— PAGE EXTRACT —
================

- Sleeve insignia
- Country: Austria-Hungary
- Service branch: Austro-Hungarian Navy
- Formation: 19th century
- Abolished: 1918
- Next higher rank: Korvettenkapitän
- Next lower rank: Fregattenleutnant
- Equivalent ranks: Hauptmann

= Linienschiffsleutnant =

Linienschiffsleutnant is a German language variant of the naval officer rank ship-of-the-line lieutenant. The rank is used by the Belgian Navy and formerly the Austro-Hungarian Navy.

==Austro-Hungary==

Linienschiffsleutnant (Sorhajóhadnagy) was an officer rank in the Austro-Hungarian Navy. It was equivalent to Hauptmann of the Austro-Hungarian Army, as well to Kapitänleutnant of the Imperial German Navy. More senior ranks in the Austro-Hungarian Navy had titles in line with their German equivalents.

================

— ENTRIES SHOWN —
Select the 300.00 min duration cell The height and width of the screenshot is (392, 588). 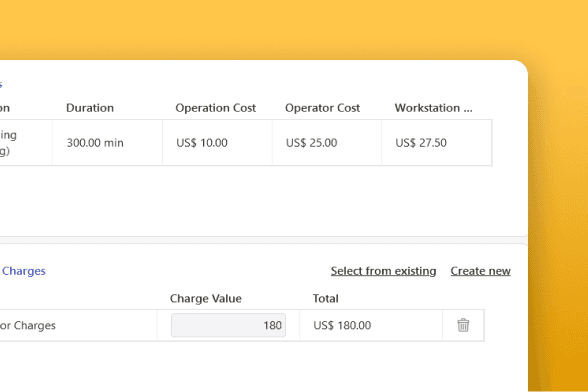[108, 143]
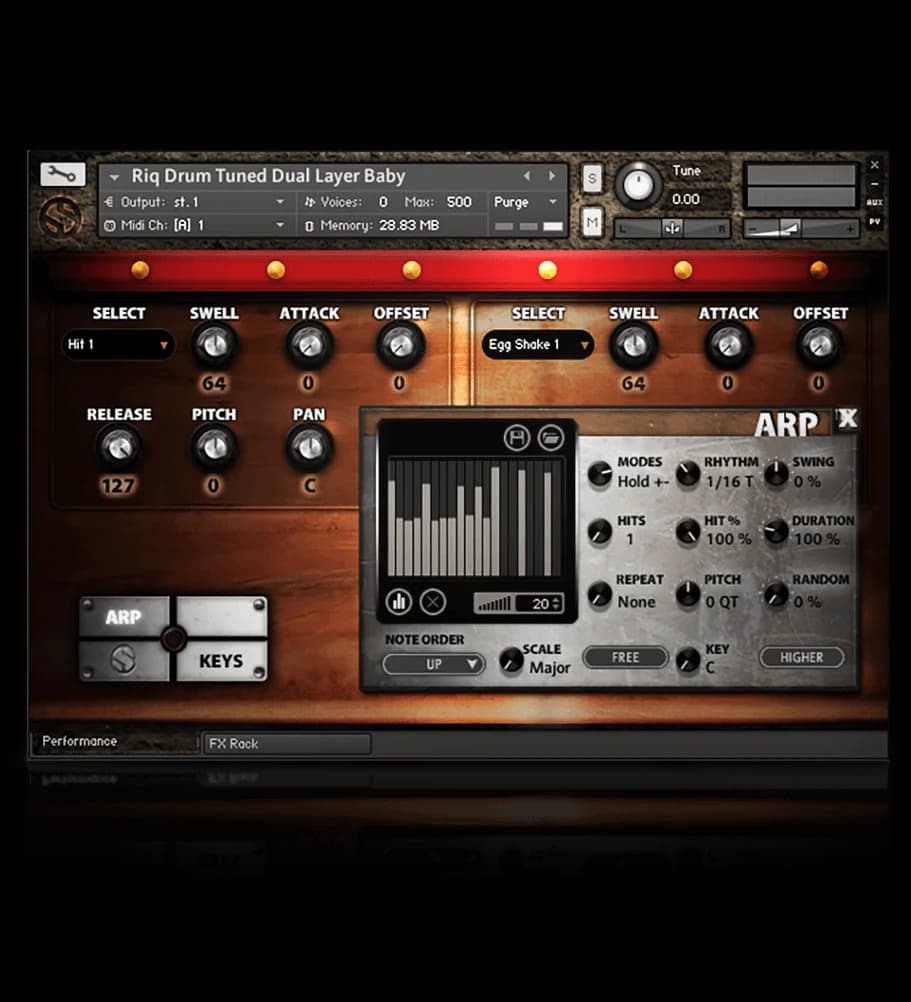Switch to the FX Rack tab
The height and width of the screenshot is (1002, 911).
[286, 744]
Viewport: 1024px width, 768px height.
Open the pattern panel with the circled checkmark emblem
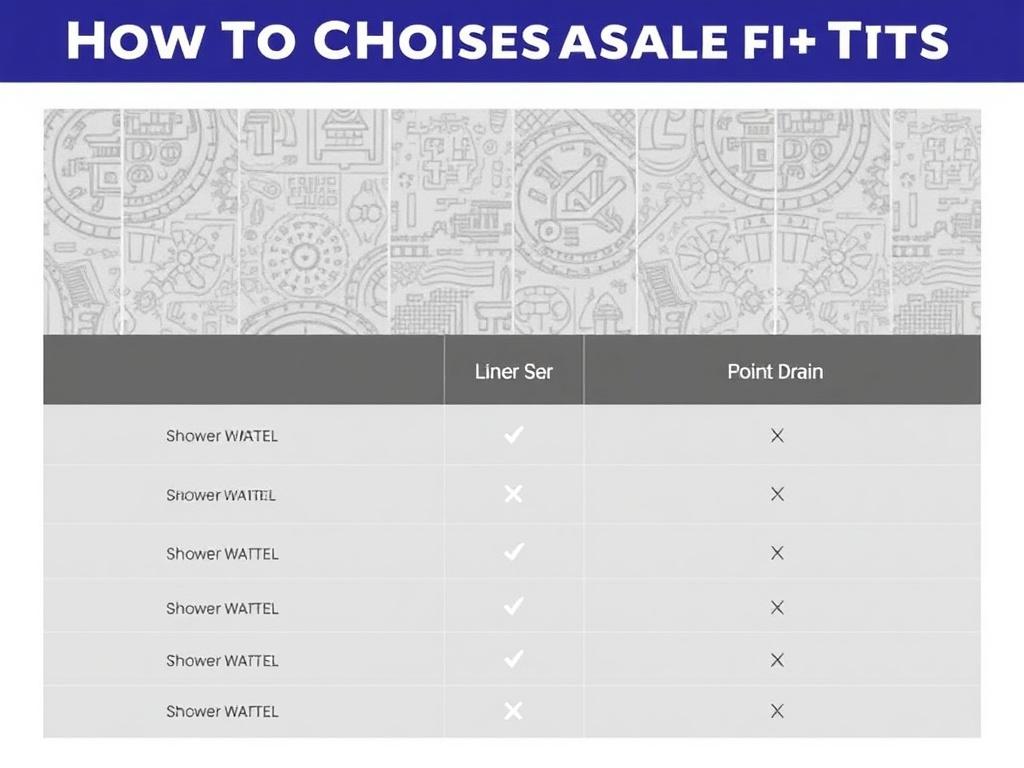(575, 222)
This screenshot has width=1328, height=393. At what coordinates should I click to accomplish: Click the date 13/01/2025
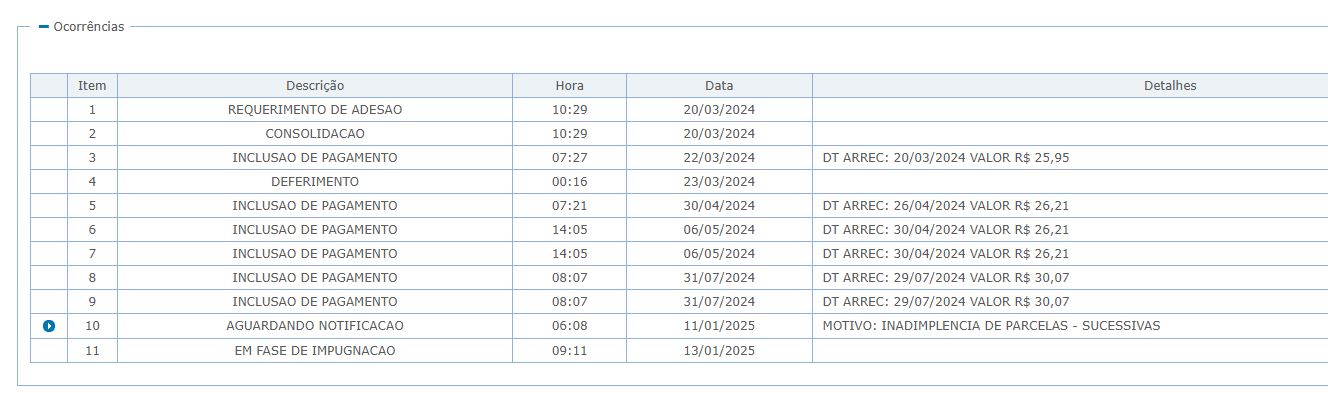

================

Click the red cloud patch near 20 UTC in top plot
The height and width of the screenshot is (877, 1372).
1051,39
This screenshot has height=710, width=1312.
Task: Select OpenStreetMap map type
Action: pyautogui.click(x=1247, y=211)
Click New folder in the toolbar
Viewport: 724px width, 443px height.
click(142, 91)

================

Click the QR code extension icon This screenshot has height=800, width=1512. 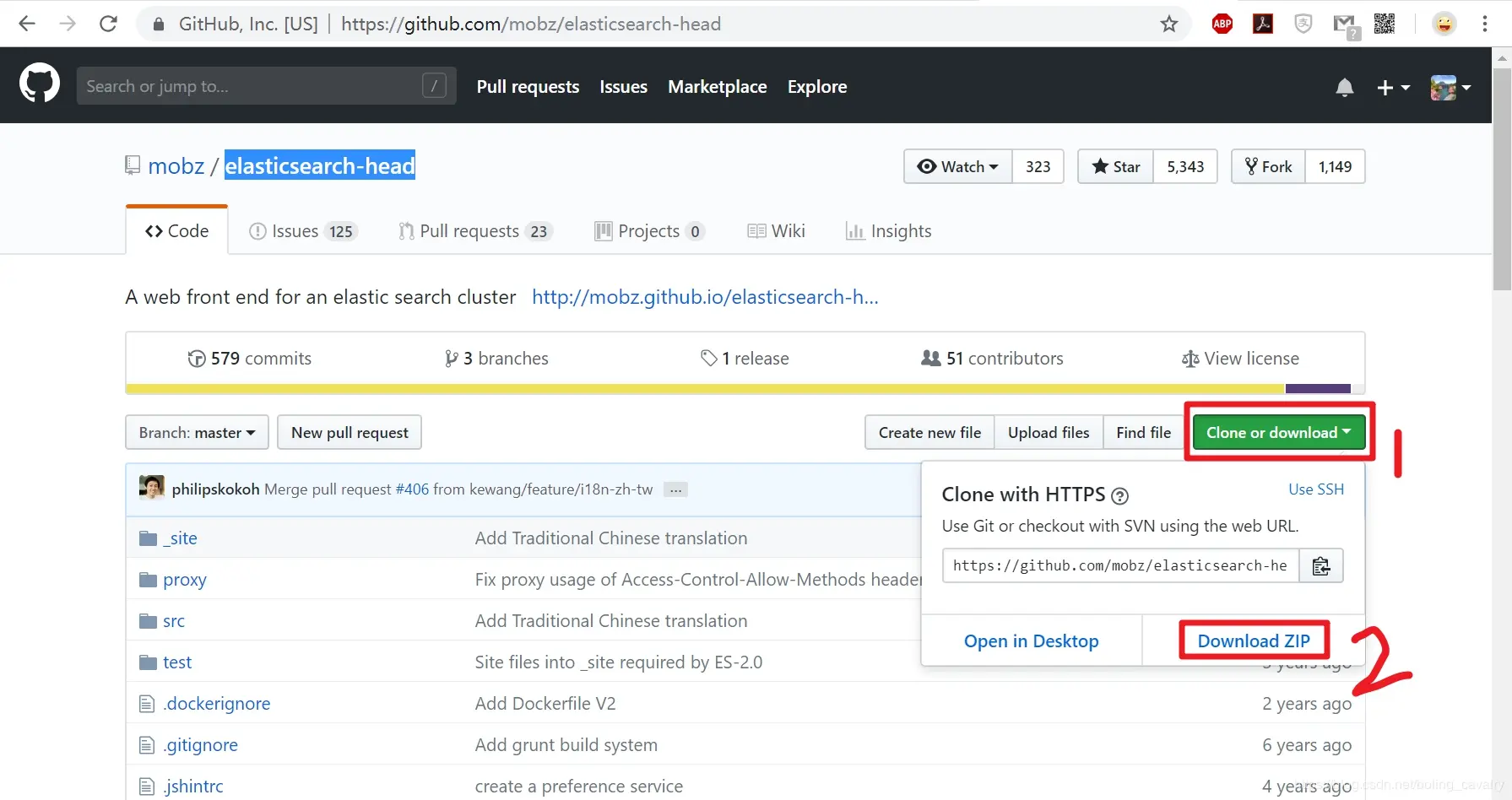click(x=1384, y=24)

================

— TASK LIST —
a) In the Linienschiffsleutnant text, what Hungarian name is given for the rank?
b) Which armed forces (navies and armies) does the Linienschiffsleutnant text name? List every one.
c) Pick up the text on the Linienschiffsleutnant rank after its final sentence and extend it.

— TASK-BY-TASK OUTPUTS —
a) Sorhajóhadnagy

b) Belgian Navy, Austro-Hungarian Navy, Austro-Hungarian Army, Imperial German Navy

c)
The rank designation was used continuously in the Austria-Hungarian follow on countries Yugoslavia, Croatia, and Slovenia, as well as in the modern day's Austrian merchant navy.

The rank name was selected in line to the division of war ships to specific ship categories early of the 19th century, e.g. corvette (Korvette), frigate (Fregatte), and to ship of the line (Linienschiff). In the Austro-Hungarian Navy the appropriate rank designations were derived as follows.

According to that systematic the rank designations to subaltern – or junior officers were derived as follows:

- Linienschiffsleutnant equivalent to Hauptmann
- Fregattenleutnant equivalent to Oberleutnant
- Korvettenleutnant equivalent to Leutnant

==Belgium==
Linienschiffsleutnant (Lieutenant de vaisseau; Luitenant-ter-zee) is a rank used by the Belgian Naval Component. It ranks directly above an Ensign and immediately below a Linienschiffsleutnant 1. klasse. It is equivalent to a captain in the Belgian Land Component, Air Component and Medical Component.